Data extract:
|---|

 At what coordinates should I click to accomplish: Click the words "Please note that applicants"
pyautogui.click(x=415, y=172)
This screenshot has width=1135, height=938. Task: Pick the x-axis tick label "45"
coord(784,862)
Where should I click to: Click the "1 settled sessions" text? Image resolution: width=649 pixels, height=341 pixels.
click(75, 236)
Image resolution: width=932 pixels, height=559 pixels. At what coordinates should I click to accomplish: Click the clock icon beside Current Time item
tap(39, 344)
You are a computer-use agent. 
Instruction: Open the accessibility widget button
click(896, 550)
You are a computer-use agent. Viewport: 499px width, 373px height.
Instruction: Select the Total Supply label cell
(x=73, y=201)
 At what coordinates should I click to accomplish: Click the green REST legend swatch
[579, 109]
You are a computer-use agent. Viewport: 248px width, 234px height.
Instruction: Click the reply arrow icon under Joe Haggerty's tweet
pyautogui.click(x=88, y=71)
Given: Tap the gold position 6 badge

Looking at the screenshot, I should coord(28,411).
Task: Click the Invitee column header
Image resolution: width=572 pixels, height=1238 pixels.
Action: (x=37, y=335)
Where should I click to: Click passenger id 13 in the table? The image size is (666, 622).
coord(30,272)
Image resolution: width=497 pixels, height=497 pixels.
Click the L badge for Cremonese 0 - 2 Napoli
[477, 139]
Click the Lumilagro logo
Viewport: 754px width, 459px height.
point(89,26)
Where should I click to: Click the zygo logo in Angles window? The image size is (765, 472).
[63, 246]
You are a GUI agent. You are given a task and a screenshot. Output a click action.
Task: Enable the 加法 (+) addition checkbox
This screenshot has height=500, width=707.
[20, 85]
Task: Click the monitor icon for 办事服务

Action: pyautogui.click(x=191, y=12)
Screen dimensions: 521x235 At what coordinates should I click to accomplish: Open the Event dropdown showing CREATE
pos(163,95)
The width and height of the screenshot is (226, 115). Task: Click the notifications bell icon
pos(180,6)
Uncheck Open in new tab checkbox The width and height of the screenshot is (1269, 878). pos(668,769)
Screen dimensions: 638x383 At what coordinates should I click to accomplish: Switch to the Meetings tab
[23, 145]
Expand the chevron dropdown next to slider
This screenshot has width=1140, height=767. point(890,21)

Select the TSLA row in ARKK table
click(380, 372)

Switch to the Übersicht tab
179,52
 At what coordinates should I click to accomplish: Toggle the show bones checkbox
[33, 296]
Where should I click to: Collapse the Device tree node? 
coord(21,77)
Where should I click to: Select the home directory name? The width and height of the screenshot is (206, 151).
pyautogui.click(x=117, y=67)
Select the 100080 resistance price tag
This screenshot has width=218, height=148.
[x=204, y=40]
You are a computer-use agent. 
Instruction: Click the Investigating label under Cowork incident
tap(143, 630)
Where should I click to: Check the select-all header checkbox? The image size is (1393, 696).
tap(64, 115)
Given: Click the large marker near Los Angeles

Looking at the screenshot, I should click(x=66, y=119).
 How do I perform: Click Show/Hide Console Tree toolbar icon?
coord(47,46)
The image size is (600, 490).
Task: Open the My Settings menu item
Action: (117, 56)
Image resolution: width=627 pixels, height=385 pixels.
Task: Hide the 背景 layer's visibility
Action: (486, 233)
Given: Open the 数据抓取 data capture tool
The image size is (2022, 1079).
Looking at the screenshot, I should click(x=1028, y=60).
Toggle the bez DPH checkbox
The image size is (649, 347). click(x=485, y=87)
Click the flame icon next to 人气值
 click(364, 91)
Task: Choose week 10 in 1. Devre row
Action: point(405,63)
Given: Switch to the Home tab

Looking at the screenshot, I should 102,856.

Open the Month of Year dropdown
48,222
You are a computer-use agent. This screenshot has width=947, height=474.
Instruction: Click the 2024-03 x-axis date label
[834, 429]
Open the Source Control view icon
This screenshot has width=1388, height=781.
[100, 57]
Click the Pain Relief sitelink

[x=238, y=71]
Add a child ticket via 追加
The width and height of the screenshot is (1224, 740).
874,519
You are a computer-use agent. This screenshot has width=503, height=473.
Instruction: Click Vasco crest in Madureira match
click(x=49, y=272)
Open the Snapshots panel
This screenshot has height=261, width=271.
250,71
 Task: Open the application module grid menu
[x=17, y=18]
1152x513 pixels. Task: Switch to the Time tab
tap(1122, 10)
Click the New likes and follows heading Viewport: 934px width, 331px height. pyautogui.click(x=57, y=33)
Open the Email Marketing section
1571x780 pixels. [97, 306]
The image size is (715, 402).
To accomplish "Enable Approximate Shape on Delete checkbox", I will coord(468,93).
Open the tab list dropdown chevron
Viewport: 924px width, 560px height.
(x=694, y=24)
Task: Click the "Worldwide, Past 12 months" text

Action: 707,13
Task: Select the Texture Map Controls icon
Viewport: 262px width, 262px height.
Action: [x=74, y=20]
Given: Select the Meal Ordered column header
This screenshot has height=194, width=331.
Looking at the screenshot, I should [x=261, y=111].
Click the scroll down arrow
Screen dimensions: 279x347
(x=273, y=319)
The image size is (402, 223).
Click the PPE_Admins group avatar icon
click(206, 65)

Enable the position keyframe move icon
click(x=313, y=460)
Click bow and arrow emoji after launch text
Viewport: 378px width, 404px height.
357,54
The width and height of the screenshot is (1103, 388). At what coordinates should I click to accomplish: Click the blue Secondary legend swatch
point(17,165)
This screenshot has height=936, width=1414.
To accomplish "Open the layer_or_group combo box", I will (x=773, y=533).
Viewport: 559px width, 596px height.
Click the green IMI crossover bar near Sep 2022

|---|

Exercise aim: Retype all of the material above word for word, keeping every line as it is.

Response to the exercise:
 At what coordinates should I click to accomplish: Click the words "Please note that applicants"
pyautogui.click(x=415, y=172)
This screenshot has width=1135, height=938. Task: Pick the x-axis tick label "45"
coord(784,862)
Where should I click to: Click the "1 settled sessions" text? Image resolution: width=649 pixels, height=341 pixels.
click(75, 236)
Image resolution: width=932 pixels, height=559 pixels. At what coordinates should I click to accomplish: Click the clock icon beside Current Time item
tap(39, 344)
You are a computer-use agent. 
Instruction: Open the accessibility widget button
click(896, 550)
You are a computer-use agent. Viewport: 499px width, 373px height.
Instruction: Select the Total Supply label cell
(x=73, y=201)
 At what coordinates should I click to accomplish: Click the green REST legend swatch
[579, 109]
You are a computer-use agent. Viewport: 248px width, 234px height.
Instruction: Click the reply arrow icon under Joe Haggerty's tweet
pyautogui.click(x=88, y=71)
Given: Tap the gold position 6 badge

Looking at the screenshot, I should coord(28,411).
Task: Click the Invitee column header
Image resolution: width=572 pixels, height=1238 pixels.
Action: (x=37, y=335)
Where should I click to: Click passenger id 13 in the table? The image size is (666, 622).
coord(30,272)
Image resolution: width=497 pixels, height=497 pixels.
Click the L badge for Cremonese 0 - 2 Napoli
[477, 139]
Click the Lumilagro logo
Viewport: 754px width, 459px height.
point(89,26)
Where should I click to: Click the zygo logo in Angles window? The image size is (765, 472).
[63, 246]
You are a GUI agent. You are given a task and a screenshot. Output a click action.
Task: Enable the 加法 (+) addition checkbox
This screenshot has height=500, width=707.
[20, 85]
Task: Click the monitor icon for 办事服务

Action: pyautogui.click(x=191, y=12)
Screen dimensions: 521x235 At what coordinates should I click to accomplish: Open the Event dropdown showing CREATE
pos(163,95)
The width and height of the screenshot is (226, 115). Task: Click the notifications bell icon
pos(180,6)
Uncheck Open in new tab checkbox The width and height of the screenshot is (1269, 878). pos(668,769)
Screen dimensions: 638x383 At what coordinates should I click to accomplish: Switch to the Meetings tab
[23, 145]
Expand the chevron dropdown next to slider
This screenshot has width=1140, height=767. point(890,21)

Select the TSLA row in ARKK table
click(380, 372)

Switch to the Übersicht tab
179,52
 At what coordinates should I click to accomplish: Toggle the show bones checkbox
[33, 296]
Where should I click to: Collapse the Device tree node? 
coord(21,77)
Where should I click to: Select the home directory name? The width and height of the screenshot is (206, 151).
pyautogui.click(x=117, y=67)
Select the 100080 resistance price tag
This screenshot has width=218, height=148.
[x=204, y=40]
You are a computer-use agent. 
Instruction: Click the Investigating label under Cowork incident
tap(143, 630)
Where should I click to: Check the select-all header checkbox? The image size is (1393, 696).
tap(64, 115)
Given: Click the large marker near Los Angeles

Looking at the screenshot, I should click(x=66, y=119).
 How do I perform: Click Show/Hide Console Tree toolbar icon?
coord(47,46)
The image size is (600, 490).
Task: Open the My Settings menu item
Action: (117, 56)
Image resolution: width=627 pixels, height=385 pixels.
Task: Hide the 背景 layer's visibility
Action: (486, 233)
Given: Open the 数据抓取 data capture tool
The image size is (2022, 1079).
Looking at the screenshot, I should click(x=1028, y=60).
Toggle the bez DPH checkbox
The image size is (649, 347). click(x=485, y=87)
Click the flame icon next to 人气值
 click(364, 91)
Task: Choose week 10 in 1. Devre row
Action: point(405,63)
Given: Switch to the Home tab

Looking at the screenshot, I should 102,856.

Open the Month of Year dropdown
48,222
You are a computer-use agent. This screenshot has width=947, height=474.
Instruction: Click the 2024-03 x-axis date label
[834, 429]
Open the Source Control view icon
This screenshot has width=1388, height=781.
[100, 57]
Click the Pain Relief sitelink

[x=238, y=71]
Add a child ticket via 追加
The width and height of the screenshot is (1224, 740).
874,519
You are a computer-use agent. This screenshot has width=503, height=473.
Instruction: Click Vasco crest in Madureira match
click(x=49, y=272)
Open the Snapshots panel
This screenshot has height=261, width=271.
250,71
 Task: Open the application module grid menu
[x=17, y=18]
1152x513 pixels. Task: Switch to the Time tab
tap(1122, 10)
Click the New likes and follows heading Viewport: 934px width, 331px height. pyautogui.click(x=57, y=33)
Open the Email Marketing section
1571x780 pixels. [97, 306]
The image size is (715, 402).
To accomplish "Enable Approximate Shape on Delete checkbox", I will coord(468,93).
Open the tab list dropdown chevron
Viewport: 924px width, 560px height.
(x=694, y=24)
Task: Click the "Worldwide, Past 12 months" text

Action: 707,13
Task: Select the Texture Map Controls icon
Viewport: 262px width, 262px height.
Action: [x=74, y=20]
Given: Select the Meal Ordered column header
This screenshot has height=194, width=331.
Looking at the screenshot, I should [x=261, y=111].
Click the scroll down arrow
Screen dimensions: 279x347
(x=273, y=319)
The image size is (402, 223).
Click the PPE_Admins group avatar icon
click(206, 65)

Enable the position keyframe move icon
click(x=313, y=460)
Click bow and arrow emoji after launch text
Viewport: 378px width, 404px height.
357,54
The width and height of the screenshot is (1103, 388). At what coordinates should I click to accomplish: Click the blue Secondary legend swatch
point(17,165)
This screenshot has height=936, width=1414.
To accomplish "Open the layer_or_group combo box", I will (x=773, y=533).
Viewport: 559px width, 596px height.
Click the green IMI crossover bar near Sep 2022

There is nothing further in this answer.